Präsident Zemann gehört mit in die Riege der "dummen, alten, weißen Männer" (die Konservativen der USA). Realität war nie deren Inhalt, sie fühlen sich dem Dogma verpflichtet. Aber: Die Erde kreist um die Sonne, die Erde ist keine Scheibe, und Homosexualität ist Teil der Natur.
shine31 22.05.2013
2. Re: dummen, alten, weißen Männer
Zitat von dborrmannPräsident Zemann gehört mit in die Riege der "dummen, alten, weißen Männer" (die Konservativen der USA). Realität war nie deren Inhalt, sie fühlen sich dem Dogma verpflichtet. Aber: Die Erde kreist um die Sonne, die Erde ist keine Scheibe, und Homosexualität ist Teil der Natur.
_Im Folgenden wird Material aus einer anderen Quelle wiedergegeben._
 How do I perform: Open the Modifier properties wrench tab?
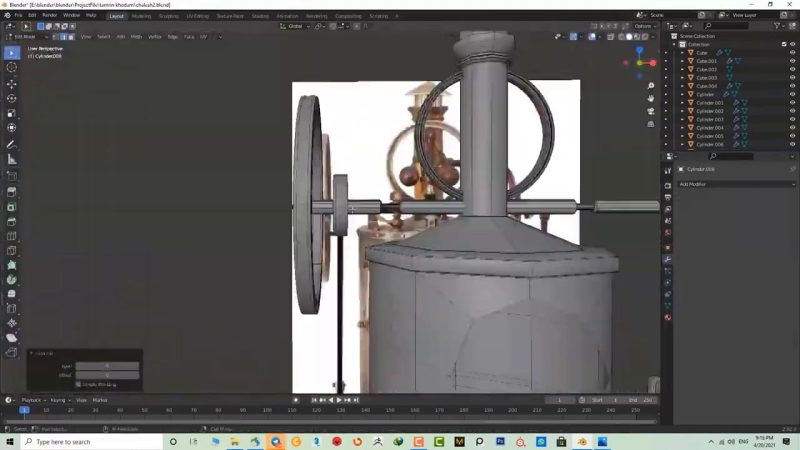tap(668, 259)
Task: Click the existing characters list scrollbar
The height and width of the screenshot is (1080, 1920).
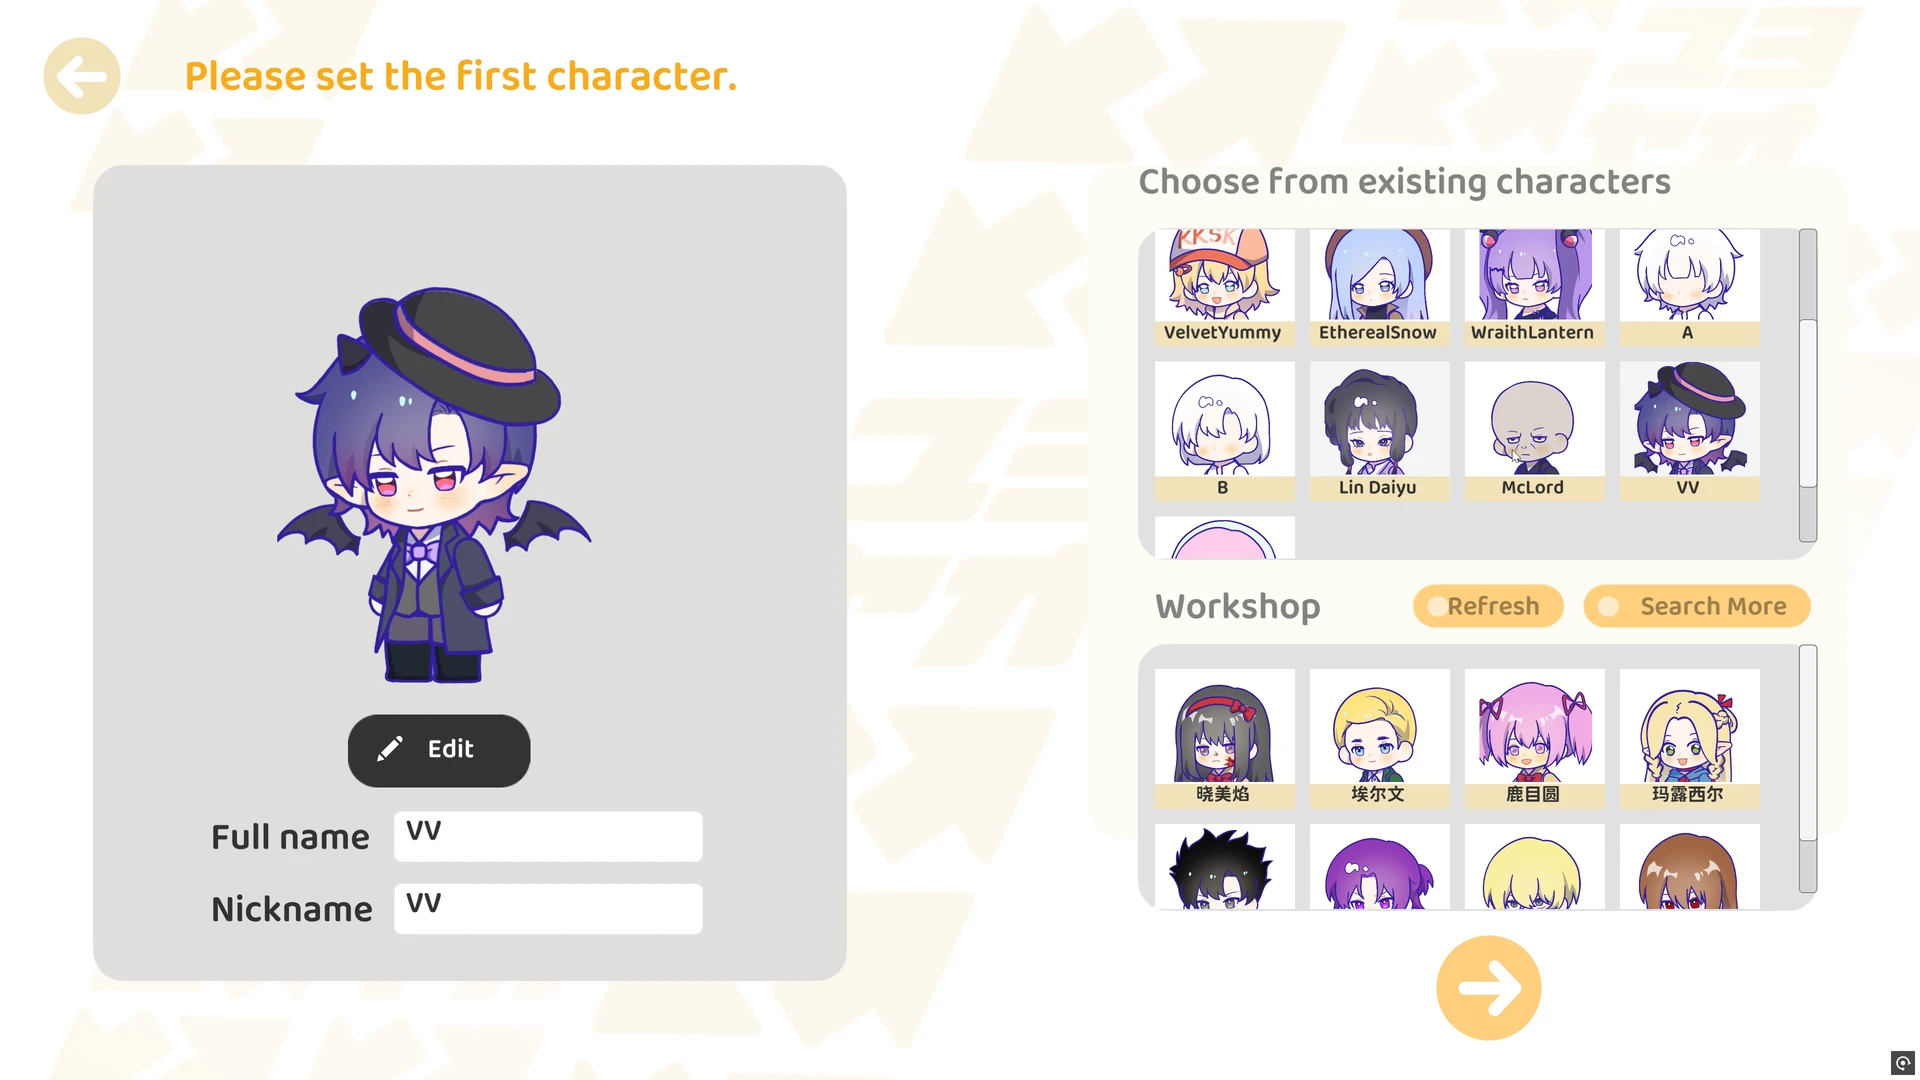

Tja, es sind halt nicht nur die Taliban in Afghanistan, die rückständig sind. Es rutschen auch immer mehr (ost) europäische Länder (Tschechien, Russland, Kraotien, Polen und Ungarn) in die Rückständigkeit. Also nicht nur den Islam verteufeln. Auch einige christliche Ländern holen gegenüber den Taliban mit der rückständigen Moralvorstellungen auf...
njetflanders 22.05.2013
3. optional
Dämliche Headline........Homosexualität ist Teil der Gesellschaft, ist bei Zeman wohl nicht angekommen, wird es auch nicht. Alter dummer reaktionärer Dinosaurier....
iman.kant 22.05.2013
4. Zeman
ein Präsident zum Schämen! Die Tschechen haben mit Ihrer Wahl von Zeman auch dieses mal wieder ins Fettnäpfchen gelangt. Der vorherige Präsiden Klaus hat sämtiche großen Wirtschaftskriminellen freigelassen, der jetztige fällt durch sein besoffenes Auftreten vor zwei Wochen unangenehm auf. Leider sind wir Deutschen nicht ganz unschuldig dass Herr Zeman sich Präsident der Tschechen nennen darf. Frau Steinbach hat mit Ihrem sudetendeutsche Gehetze die Wahlchancen von dem gemäßigten und europafreundlichen Politker Schwarzenberg zunichte gemacht. Herr Zeman hat hauptsächlich die tschechische Wahl mit einer antideutschen Propaganda gewonnen. Die Völker der EU brauchen keine Extreme wie Orban, Zeman, Steinbach!
gandhiforever 22.05.2013
5. Lernfaehiger Praesident
Zitat von sysopAFPTschechiens Präsident Zeman hat eingelenkt: Ein bekennender schwuler Literaturdozent darf nun doch Professor werden. Allerdings weigert sich das Staatsoberhaupt, die Ernennungsurkunde persönlich zu übergeben. http://www.spiegel.de/politik/ausland/tschechien-praesident-ernennt-schwulen-doch-zum-professor-a-901280.html
Da hat wohl jemand Praesident Zeman klar gemacht, dass er die Ernennung wohl kaum aus diesem Grund verweigern koenne, dass dies fuer ihn unangenehme Folgen haben koenne. Herr Putna wird es egal sein, dass der Praesident ihm die Ernennungsurkunde nicht persoenlich ueberreicht. Ob der wohl Angst davor hat, er koennte dem Charme des Professors erliegen?